Why did you choose pharmacy as a career?

It may sound cliché, but I think pharmacy chose me because I hated taking medicine up to about the age of 15. However, at the core of my career choice is my background. I was born in Ibadan, Nigeria, with the typical rough upbringing of many African immigrants. However, I always saw my upbringing as a positive in character-building and the reason why I’m where I am today. Like the U.S, there are huge gaps in care and access to healthcare in Nigeria. This is a problem I want to help solve or improve from a system level, so I've always known I would end up in the healthcare field, I just was not sure exactly where.

In 11th grade, I did a career test activity and pharmacy was ranked second on my list. A couple months later, during a conversation with my dad, he suggested pharmacy as a career with no prior knowledge of my career test activity results. These events caused me to start considering pharmacy as a potential career.

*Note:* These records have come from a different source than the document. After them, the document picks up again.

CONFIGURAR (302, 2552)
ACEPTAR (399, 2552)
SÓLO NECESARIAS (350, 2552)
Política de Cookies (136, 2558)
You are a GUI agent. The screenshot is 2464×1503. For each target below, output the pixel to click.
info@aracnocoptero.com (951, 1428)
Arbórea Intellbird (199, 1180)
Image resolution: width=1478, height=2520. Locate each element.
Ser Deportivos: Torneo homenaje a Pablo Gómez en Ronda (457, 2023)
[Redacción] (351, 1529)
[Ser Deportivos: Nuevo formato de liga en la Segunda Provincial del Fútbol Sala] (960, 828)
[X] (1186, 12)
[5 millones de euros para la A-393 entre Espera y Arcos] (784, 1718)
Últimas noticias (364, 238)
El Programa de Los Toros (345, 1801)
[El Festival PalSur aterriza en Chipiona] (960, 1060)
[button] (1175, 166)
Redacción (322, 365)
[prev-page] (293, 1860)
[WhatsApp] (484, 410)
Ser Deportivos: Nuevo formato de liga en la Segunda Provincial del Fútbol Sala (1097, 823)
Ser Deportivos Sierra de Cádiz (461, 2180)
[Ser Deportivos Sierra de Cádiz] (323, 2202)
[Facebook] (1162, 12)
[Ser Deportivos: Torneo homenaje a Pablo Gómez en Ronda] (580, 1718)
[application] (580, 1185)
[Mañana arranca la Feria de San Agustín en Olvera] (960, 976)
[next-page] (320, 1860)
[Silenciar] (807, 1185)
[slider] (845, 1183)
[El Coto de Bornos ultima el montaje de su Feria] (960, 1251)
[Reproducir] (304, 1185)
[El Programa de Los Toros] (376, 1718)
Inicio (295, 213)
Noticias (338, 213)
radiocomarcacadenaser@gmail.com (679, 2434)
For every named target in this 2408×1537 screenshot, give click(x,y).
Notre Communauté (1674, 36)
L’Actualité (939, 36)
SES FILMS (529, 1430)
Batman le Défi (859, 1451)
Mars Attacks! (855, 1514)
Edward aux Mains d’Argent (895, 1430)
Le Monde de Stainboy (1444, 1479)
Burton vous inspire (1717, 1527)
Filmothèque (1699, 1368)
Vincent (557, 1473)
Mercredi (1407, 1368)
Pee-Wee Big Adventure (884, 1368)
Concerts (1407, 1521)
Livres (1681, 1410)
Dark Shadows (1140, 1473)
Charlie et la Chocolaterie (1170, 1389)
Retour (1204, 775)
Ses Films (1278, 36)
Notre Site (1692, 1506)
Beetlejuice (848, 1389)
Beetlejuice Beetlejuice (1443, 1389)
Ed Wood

After accepting my pharmacy school offer to the U of M in early 2014, my mom shared that her dream job as a child was to be a pharmacist, but couldn't during those times in Nigeria, so her story only further validated that pharmacy was a career I was meant for. During my time in pharmacy school, I’m happy to have found the area of pharmacy that I truly love and I’m looking forward to starting my career.

What interested you in managed care pharmacy?

The big picture approach of managed care is what I’ve always been drawn to. During my first year of pharmacy school, I quickly learned that managed care was at the center of all the different sectors of pharmacy. So, if I could understand it, I would understand the different perspectives of the key players in the healthcare system and therefore have a more holistic approach to the problems our healthcare system faces.

Why did you choose the U of M College of Pharmacy?

As many of my peers know, I am a UW-Madison alumnus and a huge Badger fan. However, I chose to attend Minnesota over Madison for pharmacy school simply for one reason: opportunity. I knew Minnesota would provide a broader range of career exposure and I also had a gut feeling that Minnesota was where I needed to go to reach a higher potential for myself. Best decision I’ve ever made. Go Gophers!